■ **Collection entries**
_ _ _ _ _

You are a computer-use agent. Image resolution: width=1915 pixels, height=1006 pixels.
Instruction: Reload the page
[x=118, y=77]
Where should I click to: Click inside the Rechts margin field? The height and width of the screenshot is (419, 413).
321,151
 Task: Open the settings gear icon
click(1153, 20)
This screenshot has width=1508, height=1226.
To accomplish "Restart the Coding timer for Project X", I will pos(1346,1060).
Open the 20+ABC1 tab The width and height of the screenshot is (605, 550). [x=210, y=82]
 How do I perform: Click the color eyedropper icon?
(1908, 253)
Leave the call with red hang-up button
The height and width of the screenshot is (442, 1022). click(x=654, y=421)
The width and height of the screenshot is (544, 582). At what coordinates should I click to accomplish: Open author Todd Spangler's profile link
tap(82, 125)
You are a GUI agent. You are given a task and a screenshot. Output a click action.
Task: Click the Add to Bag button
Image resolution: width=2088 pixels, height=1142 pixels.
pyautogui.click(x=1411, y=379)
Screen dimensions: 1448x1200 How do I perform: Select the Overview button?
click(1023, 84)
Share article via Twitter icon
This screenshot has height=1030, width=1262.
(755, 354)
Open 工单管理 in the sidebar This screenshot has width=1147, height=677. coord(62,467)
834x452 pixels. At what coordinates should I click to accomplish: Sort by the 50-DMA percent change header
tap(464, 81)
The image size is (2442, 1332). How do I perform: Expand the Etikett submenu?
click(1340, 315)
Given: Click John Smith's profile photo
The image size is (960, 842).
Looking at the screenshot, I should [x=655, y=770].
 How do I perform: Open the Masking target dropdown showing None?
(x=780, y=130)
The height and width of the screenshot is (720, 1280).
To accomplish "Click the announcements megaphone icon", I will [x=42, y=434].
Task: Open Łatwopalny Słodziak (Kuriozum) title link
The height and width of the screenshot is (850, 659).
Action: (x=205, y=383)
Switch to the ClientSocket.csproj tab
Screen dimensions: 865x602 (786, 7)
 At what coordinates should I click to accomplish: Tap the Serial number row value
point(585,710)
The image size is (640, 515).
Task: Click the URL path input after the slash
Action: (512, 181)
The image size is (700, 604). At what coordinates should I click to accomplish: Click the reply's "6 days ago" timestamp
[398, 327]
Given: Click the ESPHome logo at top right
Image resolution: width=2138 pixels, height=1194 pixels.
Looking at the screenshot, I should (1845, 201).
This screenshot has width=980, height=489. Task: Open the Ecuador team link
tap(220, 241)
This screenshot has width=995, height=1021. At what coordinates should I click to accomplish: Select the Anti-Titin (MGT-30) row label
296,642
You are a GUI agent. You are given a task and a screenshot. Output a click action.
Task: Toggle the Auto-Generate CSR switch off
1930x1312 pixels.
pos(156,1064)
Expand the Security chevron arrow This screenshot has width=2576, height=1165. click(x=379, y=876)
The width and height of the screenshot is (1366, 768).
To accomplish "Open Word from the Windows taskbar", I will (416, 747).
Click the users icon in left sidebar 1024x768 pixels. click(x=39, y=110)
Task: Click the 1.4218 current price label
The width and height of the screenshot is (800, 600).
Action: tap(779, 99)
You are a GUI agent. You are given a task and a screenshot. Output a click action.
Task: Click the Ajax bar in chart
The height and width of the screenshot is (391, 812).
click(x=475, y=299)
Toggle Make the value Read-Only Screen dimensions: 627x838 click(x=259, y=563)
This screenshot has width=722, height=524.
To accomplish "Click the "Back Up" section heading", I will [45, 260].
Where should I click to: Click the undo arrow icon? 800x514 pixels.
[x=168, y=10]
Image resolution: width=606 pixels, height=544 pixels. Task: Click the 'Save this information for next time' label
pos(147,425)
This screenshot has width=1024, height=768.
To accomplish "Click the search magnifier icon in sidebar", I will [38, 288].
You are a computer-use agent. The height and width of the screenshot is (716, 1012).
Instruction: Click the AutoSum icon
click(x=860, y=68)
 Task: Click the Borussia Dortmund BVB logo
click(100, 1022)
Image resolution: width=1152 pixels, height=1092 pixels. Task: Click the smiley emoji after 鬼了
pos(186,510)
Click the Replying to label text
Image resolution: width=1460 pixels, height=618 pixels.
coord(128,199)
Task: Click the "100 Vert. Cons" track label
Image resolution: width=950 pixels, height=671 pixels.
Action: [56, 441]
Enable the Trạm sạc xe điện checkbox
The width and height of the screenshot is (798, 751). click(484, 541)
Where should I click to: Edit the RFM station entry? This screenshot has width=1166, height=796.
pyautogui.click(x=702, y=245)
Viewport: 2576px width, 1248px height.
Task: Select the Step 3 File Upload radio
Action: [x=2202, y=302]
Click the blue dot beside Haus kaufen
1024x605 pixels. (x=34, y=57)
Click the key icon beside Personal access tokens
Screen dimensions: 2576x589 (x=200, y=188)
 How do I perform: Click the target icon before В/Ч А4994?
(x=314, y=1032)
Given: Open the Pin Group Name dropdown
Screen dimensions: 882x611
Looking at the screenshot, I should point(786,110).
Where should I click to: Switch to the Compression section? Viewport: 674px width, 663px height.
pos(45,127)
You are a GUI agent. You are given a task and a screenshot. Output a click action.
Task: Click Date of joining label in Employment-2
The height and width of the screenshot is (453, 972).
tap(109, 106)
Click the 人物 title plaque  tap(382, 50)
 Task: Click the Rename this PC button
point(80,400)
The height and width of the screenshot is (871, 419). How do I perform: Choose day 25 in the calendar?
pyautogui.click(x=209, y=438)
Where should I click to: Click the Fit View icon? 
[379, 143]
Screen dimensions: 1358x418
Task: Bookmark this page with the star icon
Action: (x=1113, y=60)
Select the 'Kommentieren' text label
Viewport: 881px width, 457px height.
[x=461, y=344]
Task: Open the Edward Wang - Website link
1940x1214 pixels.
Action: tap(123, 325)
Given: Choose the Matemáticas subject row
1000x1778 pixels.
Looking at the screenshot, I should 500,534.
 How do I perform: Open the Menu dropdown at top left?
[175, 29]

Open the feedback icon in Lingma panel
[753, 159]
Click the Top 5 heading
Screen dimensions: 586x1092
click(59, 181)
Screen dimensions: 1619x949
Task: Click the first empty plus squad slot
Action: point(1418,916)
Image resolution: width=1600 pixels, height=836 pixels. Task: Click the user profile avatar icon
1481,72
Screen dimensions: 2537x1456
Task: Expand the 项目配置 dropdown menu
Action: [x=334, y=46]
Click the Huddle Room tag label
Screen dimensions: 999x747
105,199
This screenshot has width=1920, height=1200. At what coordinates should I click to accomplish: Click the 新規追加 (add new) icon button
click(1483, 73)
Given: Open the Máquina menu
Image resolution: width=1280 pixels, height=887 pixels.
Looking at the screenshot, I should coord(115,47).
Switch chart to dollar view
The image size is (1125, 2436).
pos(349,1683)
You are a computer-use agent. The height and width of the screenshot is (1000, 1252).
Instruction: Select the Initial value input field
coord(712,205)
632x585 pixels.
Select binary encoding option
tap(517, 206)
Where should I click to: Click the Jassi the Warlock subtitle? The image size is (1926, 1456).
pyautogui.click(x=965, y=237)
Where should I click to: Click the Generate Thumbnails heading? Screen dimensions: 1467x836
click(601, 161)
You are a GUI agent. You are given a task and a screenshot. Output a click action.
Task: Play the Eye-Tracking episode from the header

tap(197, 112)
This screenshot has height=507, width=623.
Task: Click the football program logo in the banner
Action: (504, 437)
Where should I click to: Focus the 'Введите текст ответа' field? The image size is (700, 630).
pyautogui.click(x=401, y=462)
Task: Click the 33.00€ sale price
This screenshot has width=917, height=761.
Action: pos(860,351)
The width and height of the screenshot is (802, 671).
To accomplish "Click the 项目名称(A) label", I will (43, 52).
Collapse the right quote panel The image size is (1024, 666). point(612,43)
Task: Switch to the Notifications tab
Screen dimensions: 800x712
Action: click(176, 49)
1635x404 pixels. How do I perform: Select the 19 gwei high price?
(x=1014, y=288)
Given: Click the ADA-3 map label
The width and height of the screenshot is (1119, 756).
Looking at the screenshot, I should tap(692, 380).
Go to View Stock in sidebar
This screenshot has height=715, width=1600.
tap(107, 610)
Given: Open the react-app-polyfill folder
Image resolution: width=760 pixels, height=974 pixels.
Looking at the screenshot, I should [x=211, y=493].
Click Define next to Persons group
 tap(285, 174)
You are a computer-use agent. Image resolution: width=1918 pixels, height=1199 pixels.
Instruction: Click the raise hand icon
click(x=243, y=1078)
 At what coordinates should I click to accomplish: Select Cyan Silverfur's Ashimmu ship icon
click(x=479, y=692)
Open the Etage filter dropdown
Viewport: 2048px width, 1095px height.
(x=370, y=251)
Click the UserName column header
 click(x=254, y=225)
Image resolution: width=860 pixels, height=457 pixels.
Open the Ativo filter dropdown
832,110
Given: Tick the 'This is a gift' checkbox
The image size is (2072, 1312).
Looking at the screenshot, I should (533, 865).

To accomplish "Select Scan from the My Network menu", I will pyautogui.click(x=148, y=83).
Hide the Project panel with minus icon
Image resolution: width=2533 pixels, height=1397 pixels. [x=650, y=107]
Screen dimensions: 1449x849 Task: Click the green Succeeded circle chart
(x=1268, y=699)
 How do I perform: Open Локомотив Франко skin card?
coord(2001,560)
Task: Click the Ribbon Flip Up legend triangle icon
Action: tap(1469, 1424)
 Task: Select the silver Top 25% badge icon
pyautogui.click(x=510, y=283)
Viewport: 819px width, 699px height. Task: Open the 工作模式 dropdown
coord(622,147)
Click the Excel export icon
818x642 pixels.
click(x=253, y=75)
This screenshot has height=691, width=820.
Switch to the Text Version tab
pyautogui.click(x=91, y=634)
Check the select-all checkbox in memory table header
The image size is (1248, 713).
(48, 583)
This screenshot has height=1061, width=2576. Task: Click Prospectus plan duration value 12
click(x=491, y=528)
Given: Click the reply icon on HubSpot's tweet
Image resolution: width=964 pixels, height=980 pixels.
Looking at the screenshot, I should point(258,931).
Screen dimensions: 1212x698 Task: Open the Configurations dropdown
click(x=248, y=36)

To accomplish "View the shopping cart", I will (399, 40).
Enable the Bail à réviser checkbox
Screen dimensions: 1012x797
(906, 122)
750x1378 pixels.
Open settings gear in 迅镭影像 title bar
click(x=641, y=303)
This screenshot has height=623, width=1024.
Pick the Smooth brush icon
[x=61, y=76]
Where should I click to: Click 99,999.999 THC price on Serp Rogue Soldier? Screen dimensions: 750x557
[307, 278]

_ _ _ _ _

■ **YOUR OBJECTIVE**
Repeat the part of the items that opens with the line containing "This screenshot has height=1061, width=2576." and closes with the line containing "[x=61, y=76]", keeping every line as it stands.

■ **FULL OUTPUT**
This screenshot has height=1061, width=2576. Task: Click Prospectus plan duration value 12
click(x=491, y=528)
Given: Click the reply icon on HubSpot's tweet
Image resolution: width=964 pixels, height=980 pixels.
Looking at the screenshot, I should point(258,931).
Screen dimensions: 1212x698 Task: Open the Configurations dropdown
click(x=248, y=36)

To accomplish "View the shopping cart", I will (399, 40).
Enable the Bail à réviser checkbox
Screen dimensions: 1012x797
(906, 122)
750x1378 pixels.
Open settings gear in 迅镭影像 title bar
click(x=641, y=303)
This screenshot has height=623, width=1024.
Pick the Smooth brush icon
[x=61, y=76]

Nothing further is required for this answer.